* ASSIGNED TASK 1:
List every medical field or specialty named in the text on MedLink GY.
* ASSIGNED TASK 2:
From the text on MedLink GY, print the passage that begins at the words "What We Learned" and stops after the words "already begun architecting.".
* ASSIGNED TASK 3:
Render this sentence from the text on MedLink GY in Spanish: "Every patient who opens the app on day one will find their doctor there."
-------- TEXT FOR ANALYSIS
The super admin dashboard allows the MedLink GY team to manage clinic onboarding, monitor platform health, and maintain the practitioner registry.
What We Learned
Integrating 1,494 practitioners across 52 specialties from a registry that was not designed for digital consumption taught us several things about the Guyanese healthcare market that we could not have learned any other way.
Specialty distribution is heavily weighted toward general practice and internal medicine. Specialist coverage — particularly in fields like cardiology, oncology, and neurology — is thin. This has direct implications for patient referral flows and for which clinic types to prioritize in the sales motion.
Geographic concentration is significant. The majority of registered practitioners are based in Georgetown and its immediate environs. Regional coverage in Guyana's interior — Regions 8, 9, and 10 — is sparse. Building for the regions will require offline-first functionality that we have already begun architecting.
Data quality varies. The registry, while comprehensive, contains inconsistencies in specialty classification, contact information, and practice location data. Cleaning and canonicalizing that data — building our own 52-specialty taxonomy — was a significant undertaking that now represents a proprietary data asset.
Where We Are Now
The platform is built. The registry is integrated and clean. The pilot phase is active, with clinic outreach underway in Georgetown. Our target is the first cohort of paying clinics in 2026 Q3.
The 90 days it took to integrate 1,494 practitioners was not a distraction from building the business. It was the business. Every clinic we approach for onboarding already has its practitioners in our system. Every patient who opens the app on day one will find their doctor there.
That is not an accident. It is the result of making the right sequencing decision early, before the pressure to generate revenue made the harder path seem less attractive.
----------------
-------- INPUT DATA
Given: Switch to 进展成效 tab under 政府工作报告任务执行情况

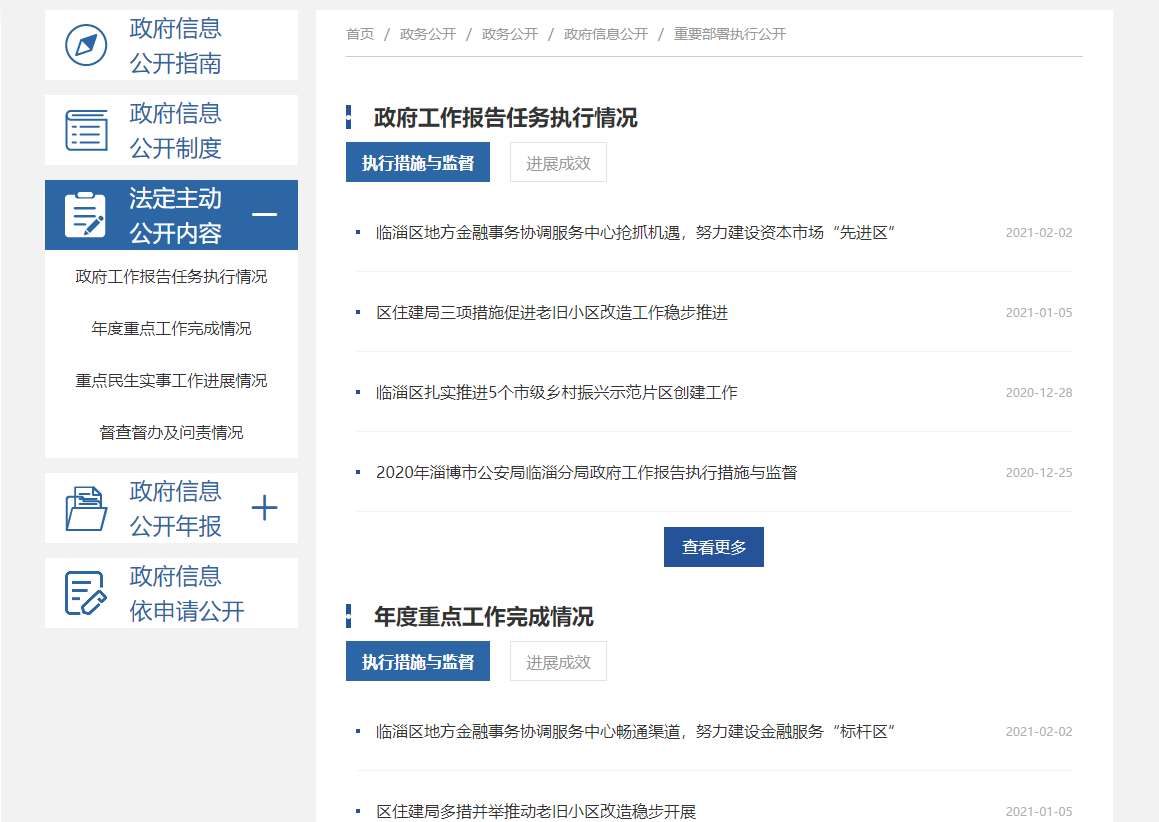Looking at the screenshot, I should tap(558, 163).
----------------
* EXPECTED ANSWER 1:
general practice, internal medicine, cardiology, oncology, neurology

* EXPECTED ANSWER 2:
What We Learned
Integrating 1,494 practitioners across 52 specialties from a registry that was not designed for digital consumption taught us several things about the Guyanese healthcare market that we could not have learned any other way.
Specialty distribution is heavily weighted toward general practice and internal medicine. Specialist coverage — particularly in fields like cardiology, oncology, and neurology — is thin. This has direct implications for patient referral flows and for which clinic types to prioritize in the sales motion.
Geographic concentration is significant. The majority of registered practitioners are based in Georgetown and its immediate environs. Regional coverage in Guyana's interior — Regions 8, 9, and 10 — is sparse. Building for the regions will require offline-first functionality that we have already begun architecting.

* EXPECTED ANSWER 3:
Todo paciente que abra la aplicación el primer día encontrará allí a su médico.